=== MATERIAL PROVIDED ===

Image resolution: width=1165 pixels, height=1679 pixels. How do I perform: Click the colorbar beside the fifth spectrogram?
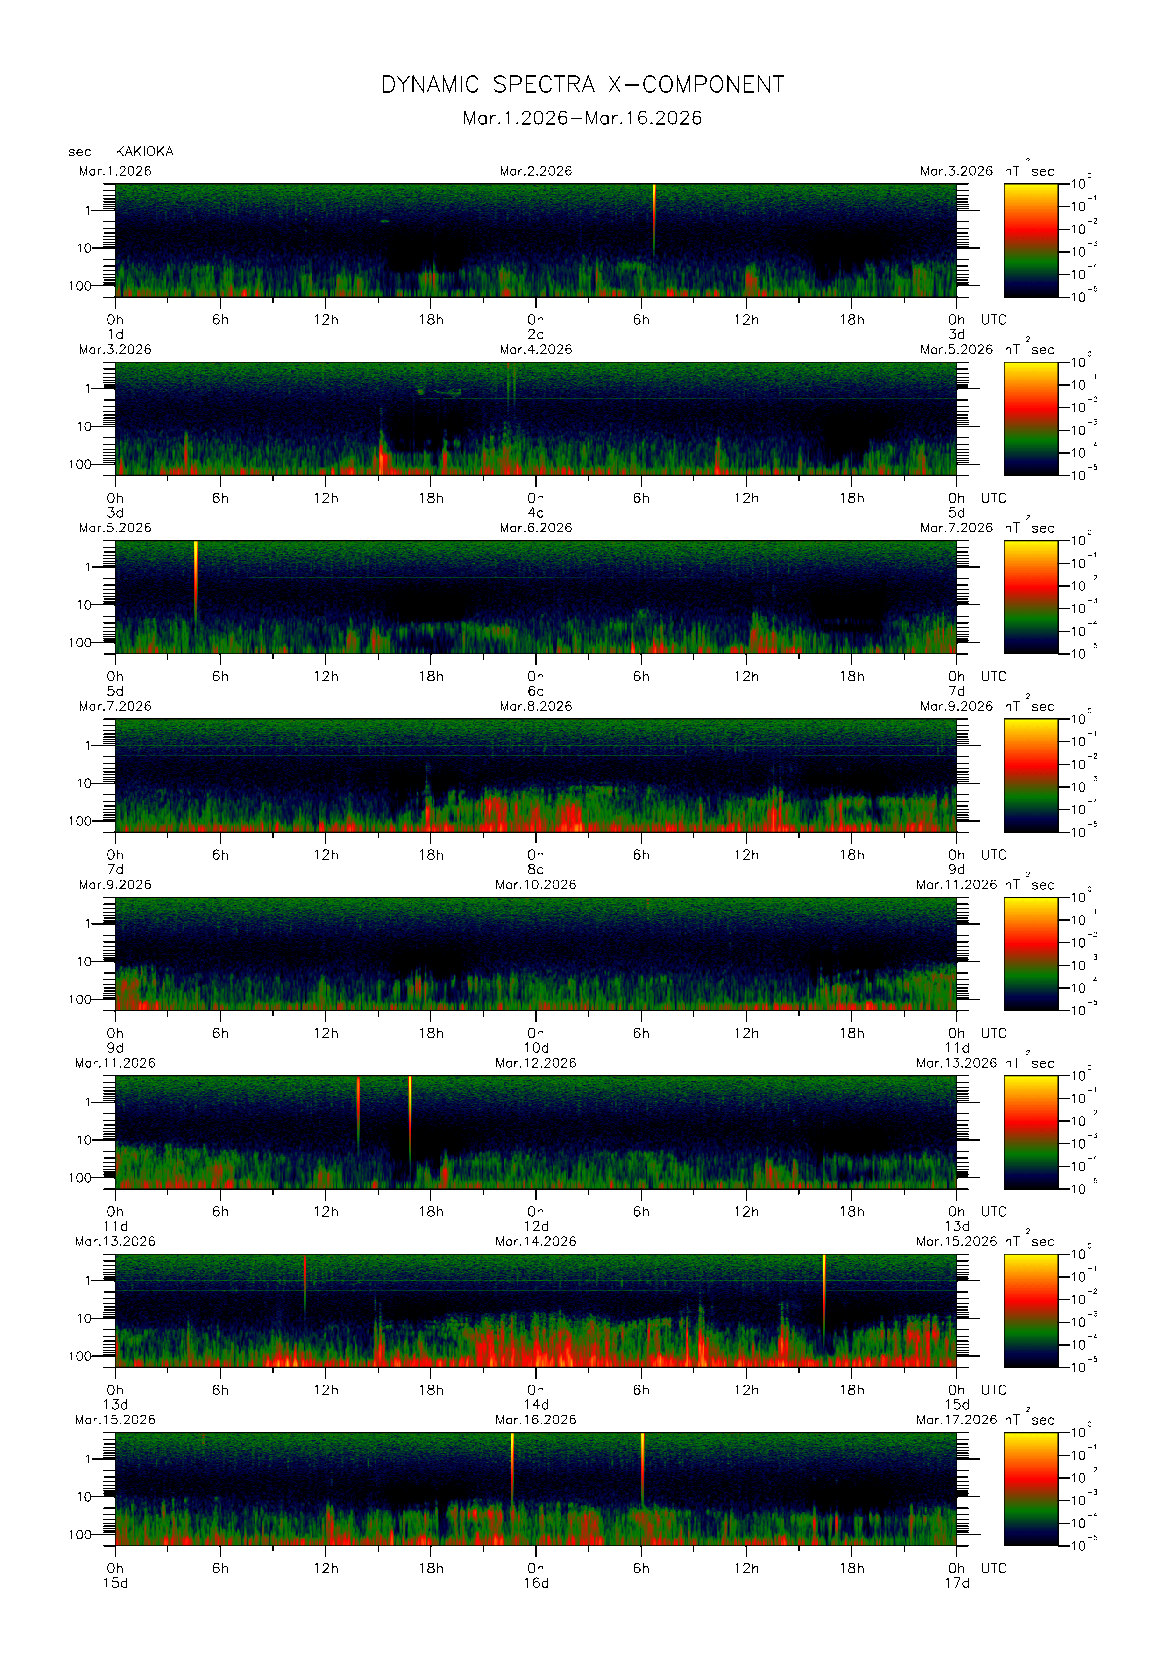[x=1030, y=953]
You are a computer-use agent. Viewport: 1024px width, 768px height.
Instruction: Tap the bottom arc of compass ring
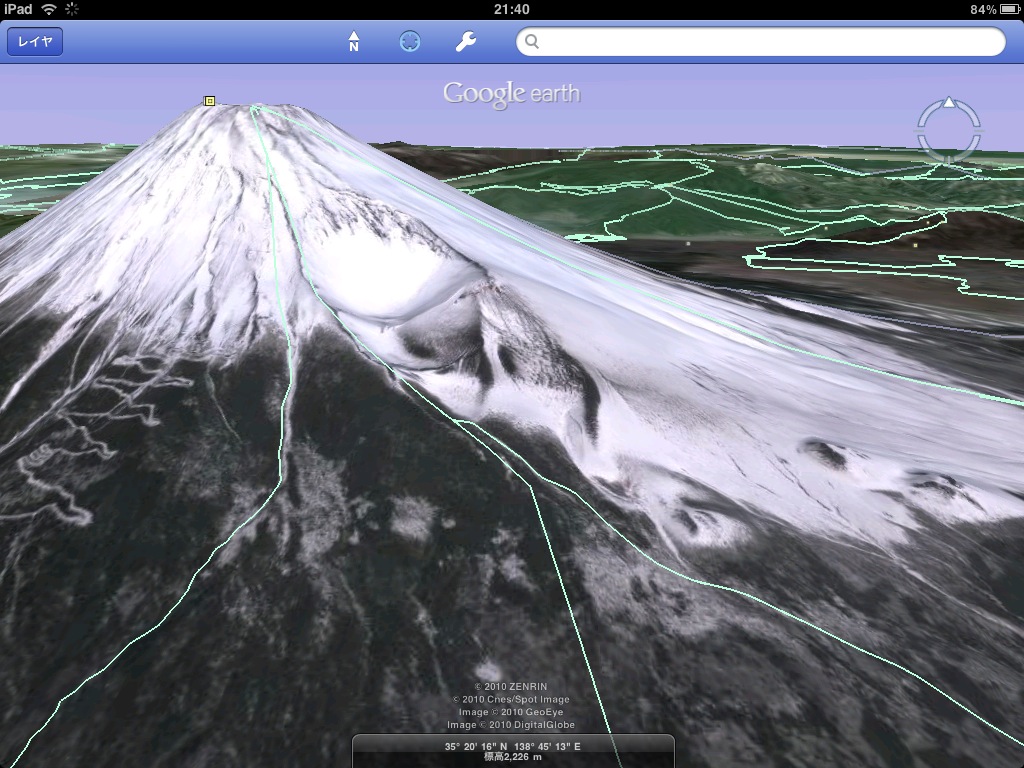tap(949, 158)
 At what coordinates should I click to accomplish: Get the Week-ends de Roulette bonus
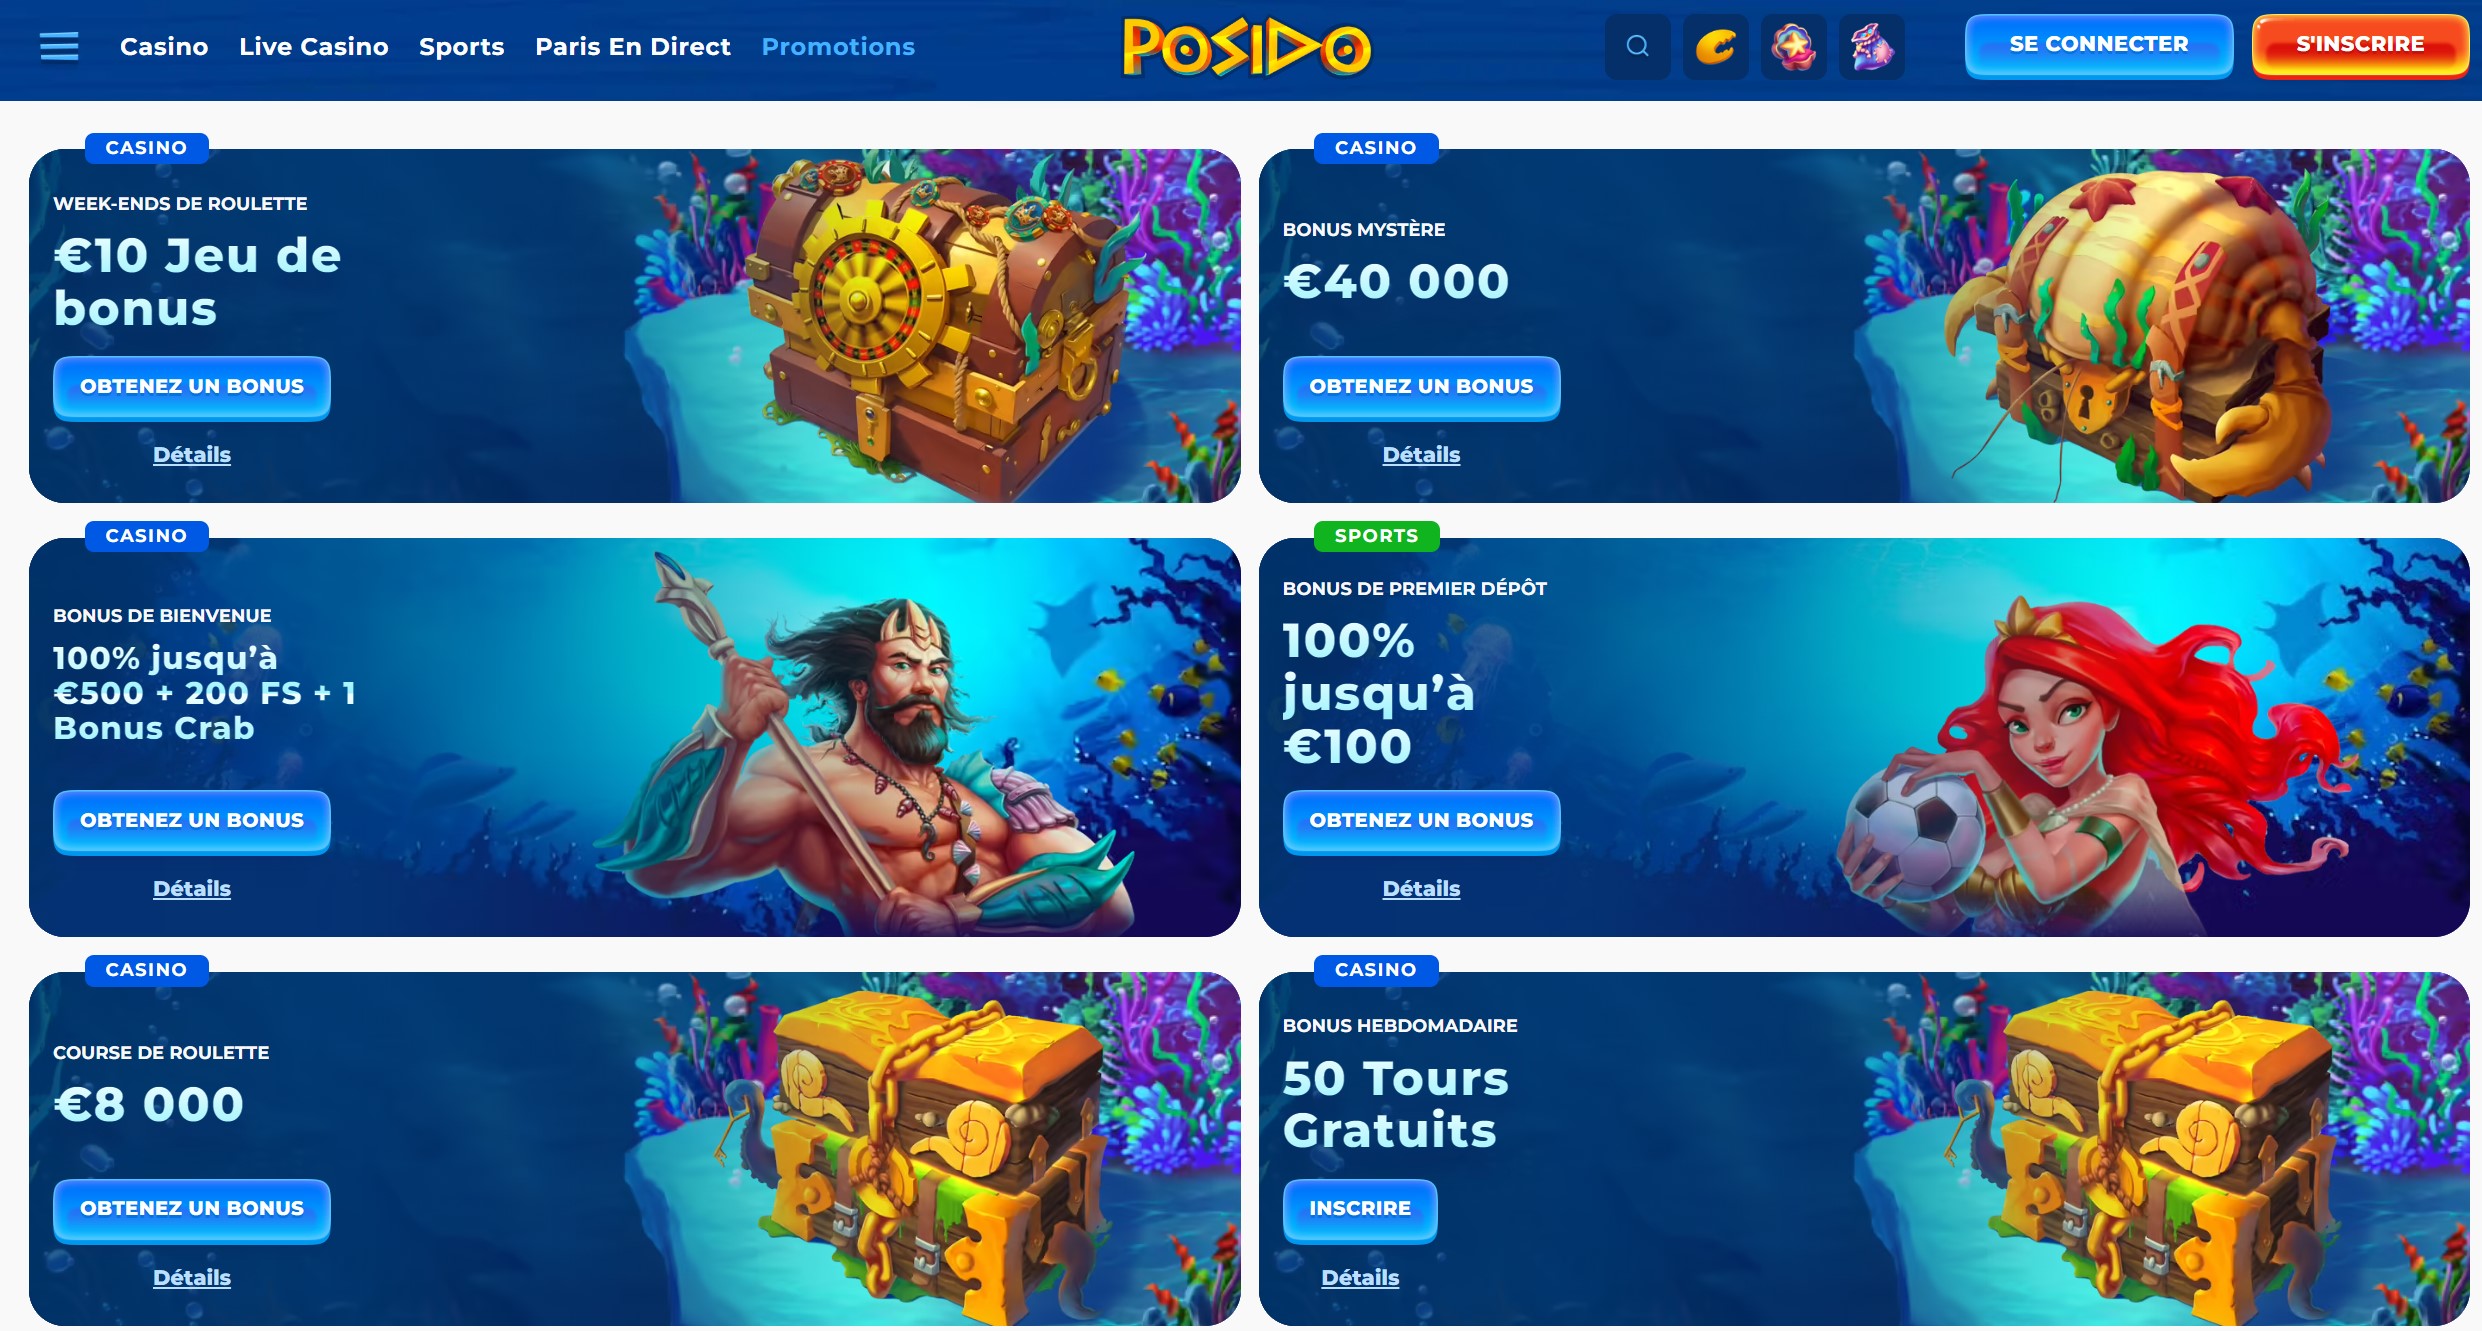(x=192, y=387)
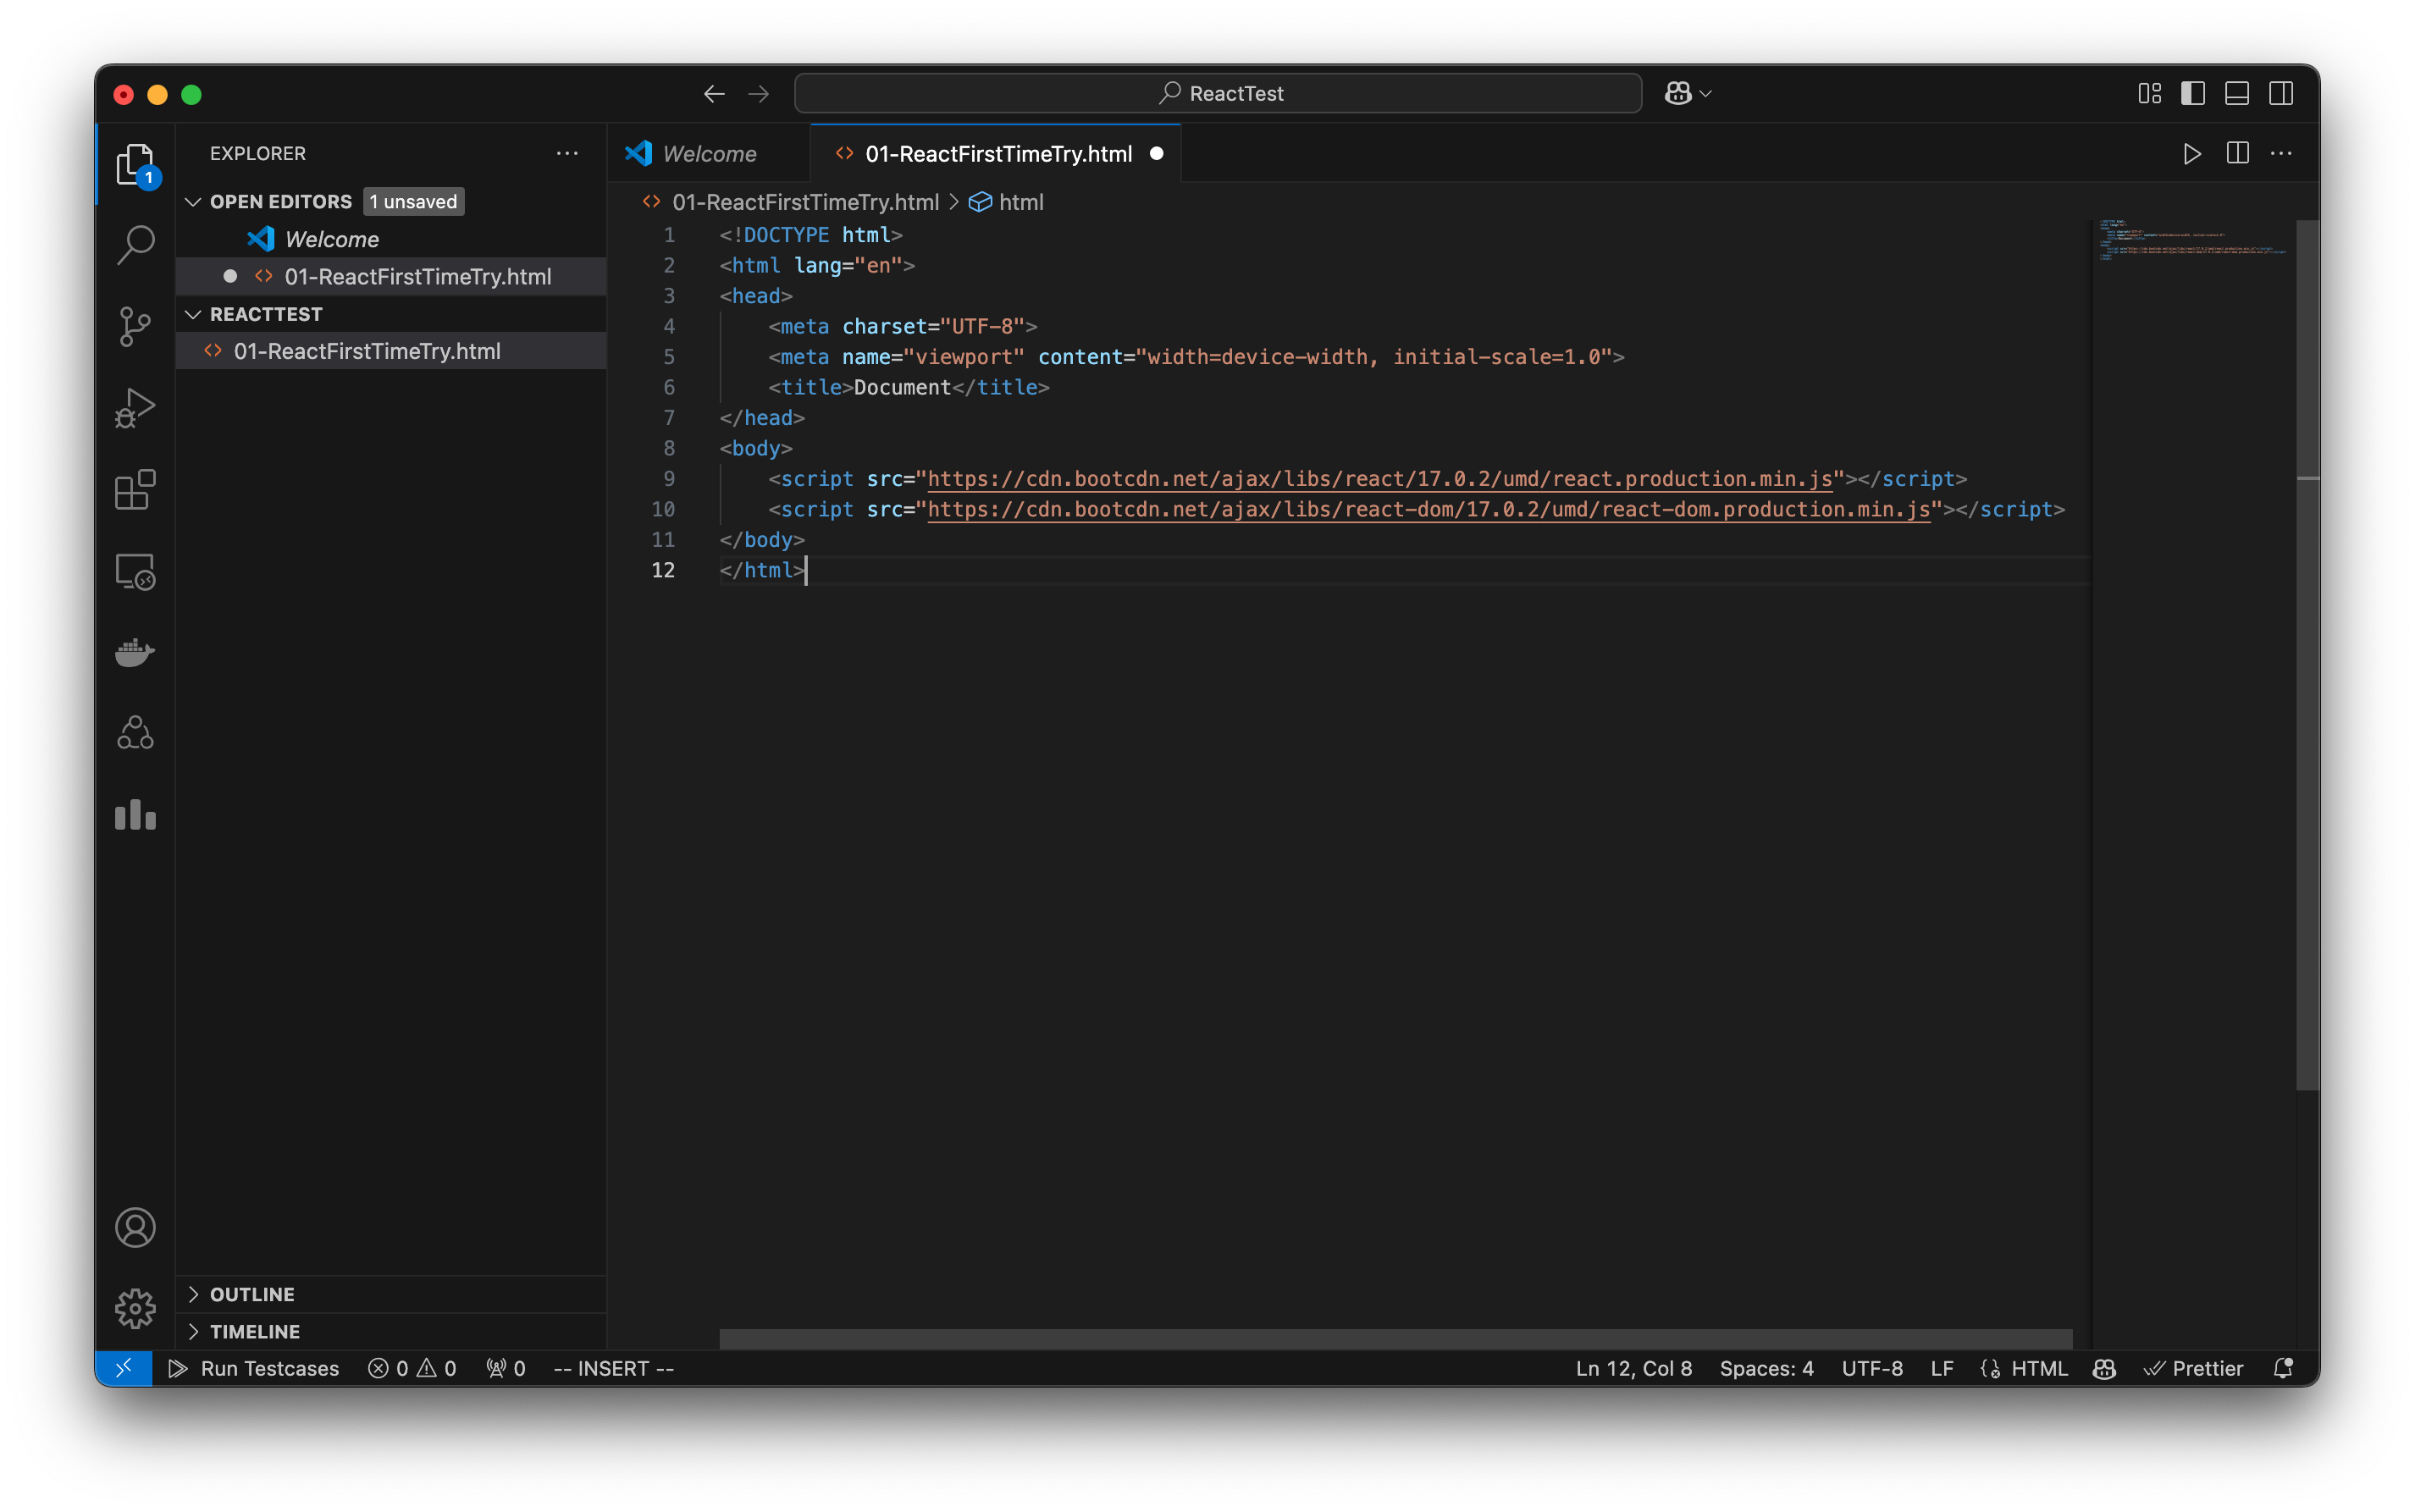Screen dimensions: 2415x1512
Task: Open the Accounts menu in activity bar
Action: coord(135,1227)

===

→ **BRIEF**
Can you edit the data so that "compass ring" becomes "compass dial", keeping everything else the same and leaving the pictures out?

→ **RESULT OF THIS TASK**
Image resolution: width=1165 pixels, height=1679 pixels. How do I perform: Click the colorbar beside the fifth spectrogram?
[x=1030, y=953]
You are a computer-use agent. Viewport: 1024px width, 768px height.
Instruction: Tap the bottom arc of compass dial
tap(949, 158)
 At what coordinates should I click to accomplish: Get the Week-ends de Roulette bonus
(x=192, y=387)
Screen dimensions: 2415x1512
Task: Open the Accounts menu in activity bar
Action: coord(135,1227)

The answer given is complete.